Narrative review showing that alpha‑lipoic acid and biotin converge on mitochondrial, redox, and inflammatory pathways with consistent preclinical benefit but heterogeneous and limited clinical evidence across neurodegenerative diseases.

Provides a rationale for repurposing alpha‑lipoic acid (and to a lesser extent biotin) in Parkinson's disease based on mitochondrial and antioxidant mechanisms and safety profile, while highlighting the need for well‑designed PD‑specific clinical trials to establish dosing and efficacy.

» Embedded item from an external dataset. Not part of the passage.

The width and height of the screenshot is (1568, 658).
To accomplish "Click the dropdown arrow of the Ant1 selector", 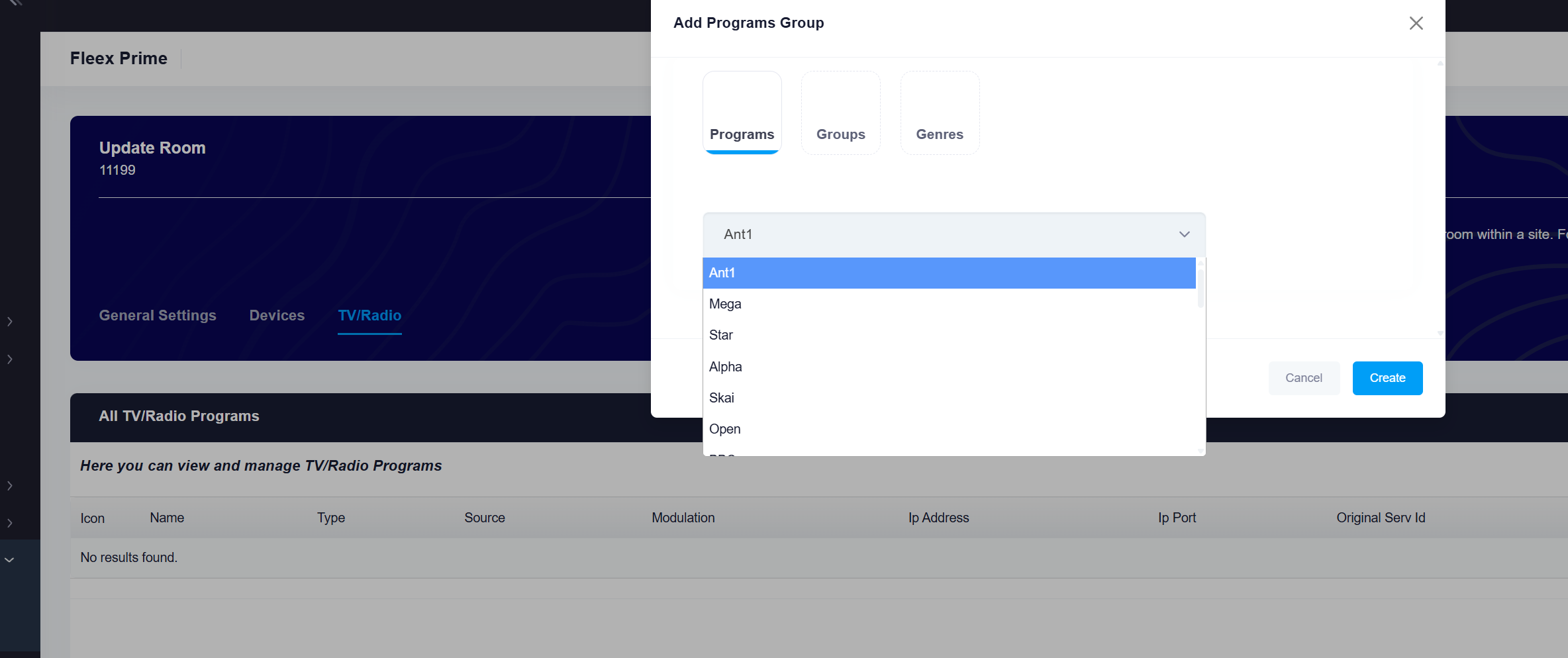I will click(1184, 234).
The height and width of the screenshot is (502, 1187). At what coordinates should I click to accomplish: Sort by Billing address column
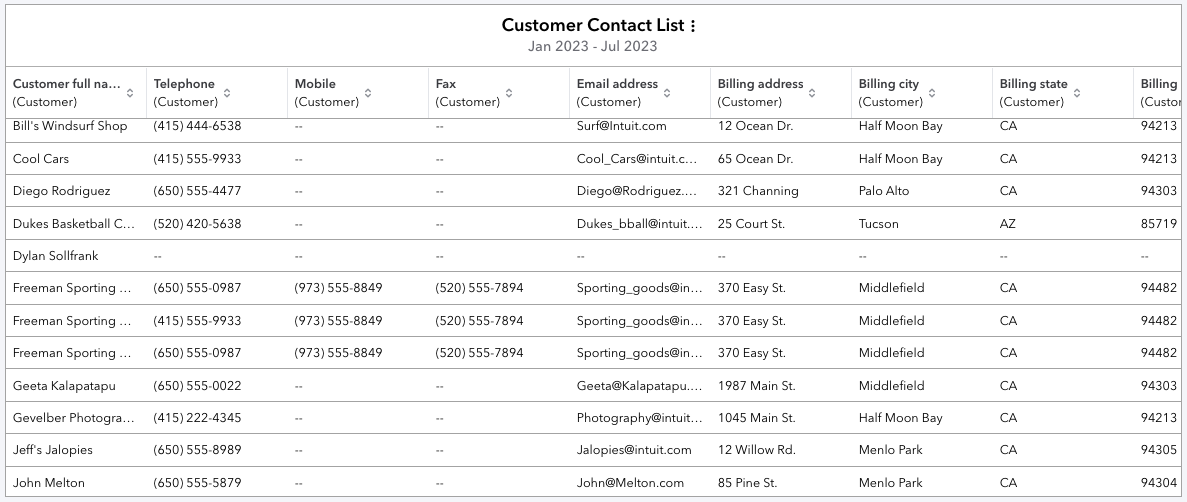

BACKGROUND: Neurodegenerative diseases, including Alzheimer's disease, Parkinson's disease, multiple sclerosis, and amyotrophic lateral sclerosis, represent a major global health burden and share convergent pathogenic mechanisms, such as mitochondrial dysfunction, oxidative stress, neuroinflammation, calcium imbalance, and neuronal loss. Despite advances in symptomatic management, effective disease-modifying therapies remain limited. OBJECTIVES: This review aims to critically synthesize mechanistic, preclinical, and clinical evidence on α-lipoic acid and biotin as candidate neuroprotective agents in neurodegenerative diseases, with emphasis on shared signaling pathways, therapeutic potential, generally favorable safety profiles, and translational limitations. METHODS: A narrative and integrative review was conducted, encompassing mechanistic studies, preclinical experimental models, and clinical trials and observational studies evaluating ALA and biotin in neurodegenerative diseases. The evidence was qualitatively analyzed with attention to biological plausibility, consistency across models, and clinical relevance. RESULTS: ALA and biotin modulate key cellular pathways implicated in neurodegeneration, including mitochondrial metabolism, redox homeostasis, inflammatory signaling, and neurovascular function. Preclinical studies consistently report beneficial effects on mitochondrial efficiency, oxidative stress, and neuroinflammatory markers. In contrast, clinical evidence remains heterogeneous, with more extensive evaluation of biotin in progressive multiple sclerosis and more limited or exploratory findings for ALA across neurodegenerative disorders. CONCLUSIONS: ALA and biotin exhibit mechanistic convergence across pathways relevant to neurodegeneration and generally favorable safety profiles. Although current evidence supports their biological plausibility as adjunctive or exploratory therapeutic strategies, clinical outcomes remain inconsistent and appear to be influenced by dosing regimens, disease stage at intervention, and endpoint selection. Well-designed clinical studies are required to define their efficacy, optimal dosing, and disease-specific applicability.